Reproduce every line of the records below without any changes, and leave the pictures out.

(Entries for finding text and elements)

======

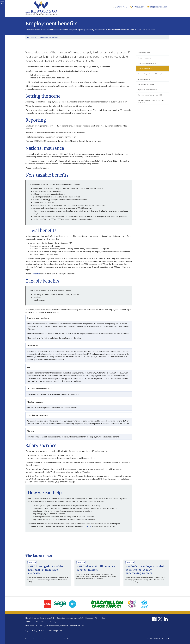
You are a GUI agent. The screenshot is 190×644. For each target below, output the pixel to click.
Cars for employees (144, 52)
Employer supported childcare (148, 63)
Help (103, 618)
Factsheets (32, 37)
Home (28, 618)
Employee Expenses (144, 58)
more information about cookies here (67, 639)
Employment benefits (145, 68)
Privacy (98, 618)
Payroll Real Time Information (147, 90)
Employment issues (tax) (48, 37)
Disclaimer (89, 618)
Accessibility (79, 618)
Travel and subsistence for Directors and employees (151, 101)
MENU (2, 3)
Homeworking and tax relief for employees (152, 74)
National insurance (144, 79)
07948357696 (120, 6)
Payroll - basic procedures (146, 84)
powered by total (158, 639)
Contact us (61, 618)
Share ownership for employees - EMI (150, 95)
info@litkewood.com (158, 6)
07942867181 (137, 6)
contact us (36, 274)
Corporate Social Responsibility (43, 618)
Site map (70, 618)
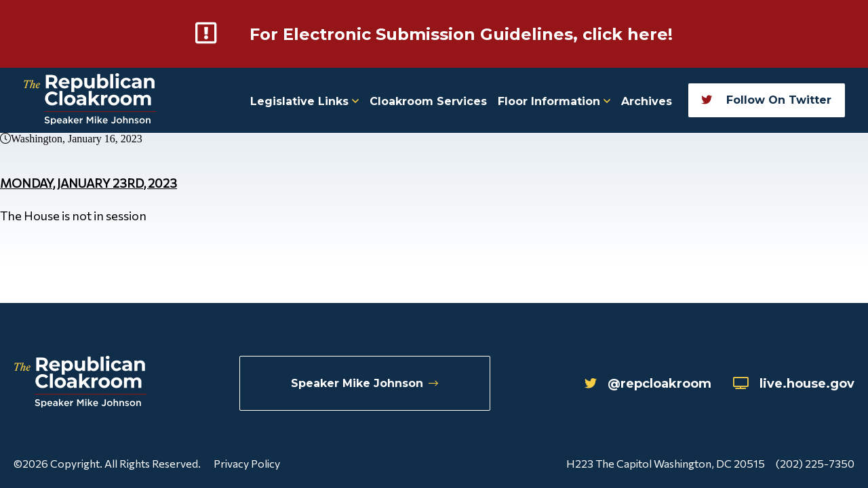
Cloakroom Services (428, 101)
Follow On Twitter (766, 100)
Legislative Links (304, 101)
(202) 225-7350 (815, 463)
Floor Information (554, 101)
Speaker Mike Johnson (364, 383)
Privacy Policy (247, 463)
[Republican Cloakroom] (90, 100)
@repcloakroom (648, 384)
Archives (646, 101)
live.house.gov (793, 384)
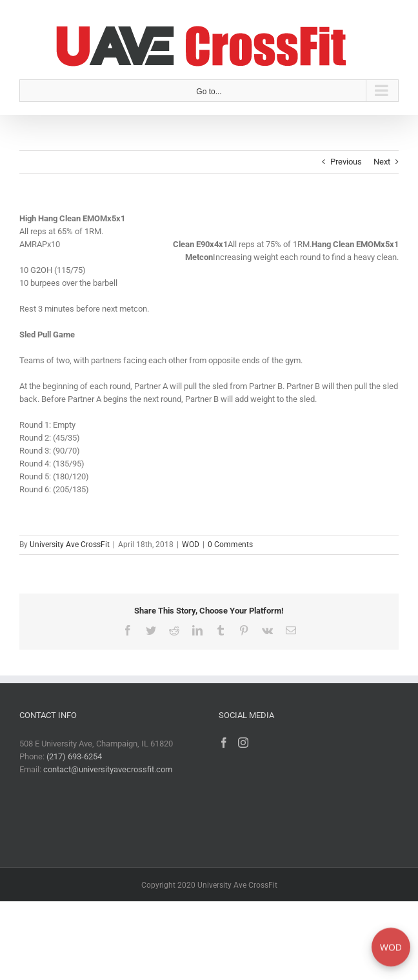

======

* TASK ANSWER *
You are a GUI agent. The screenshot is 190×644. For each target below, output the pixel to click.
Cars for employees (144, 52)
Employer supported childcare (148, 63)
Help (103, 618)
Factsheets (32, 37)
Home (28, 618)
Employee Expenses (144, 58)
more information about cookies here (67, 639)
Employment benefits (145, 68)
Privacy (98, 618)
Payroll Real Time Information (147, 90)
Employment issues (tax) (48, 37)
Disclaimer (89, 618)
Accessibility (79, 618)
Travel and subsistence for Directors and employees (151, 101)
MENU (2, 3)
Homeworking and tax relief for employees (152, 74)
National insurance (144, 79)
07948357696 (120, 6)
Payroll - basic procedures (146, 84)
powered by total (158, 639)
Contact us (61, 618)
Share ownership for employees - EMI (150, 95)
info@litkewood.com (158, 6)
07942867181 (137, 6)
contact us (36, 274)
Corporate Social Responsibility (43, 618)
Site map (70, 618)
Cloakroom Services (428, 101)
Follow On Twitter (766, 100)
Legislative Links (304, 101)
(202) 225-7350 (815, 463)
Floor Information (554, 101)
Speaker Mike Johnson (364, 383)
Privacy Policy (247, 463)
[Republican Cloakroom] (90, 100)
@repcloakroom (648, 384)
Archives (646, 101)
live.house.gov (793, 384)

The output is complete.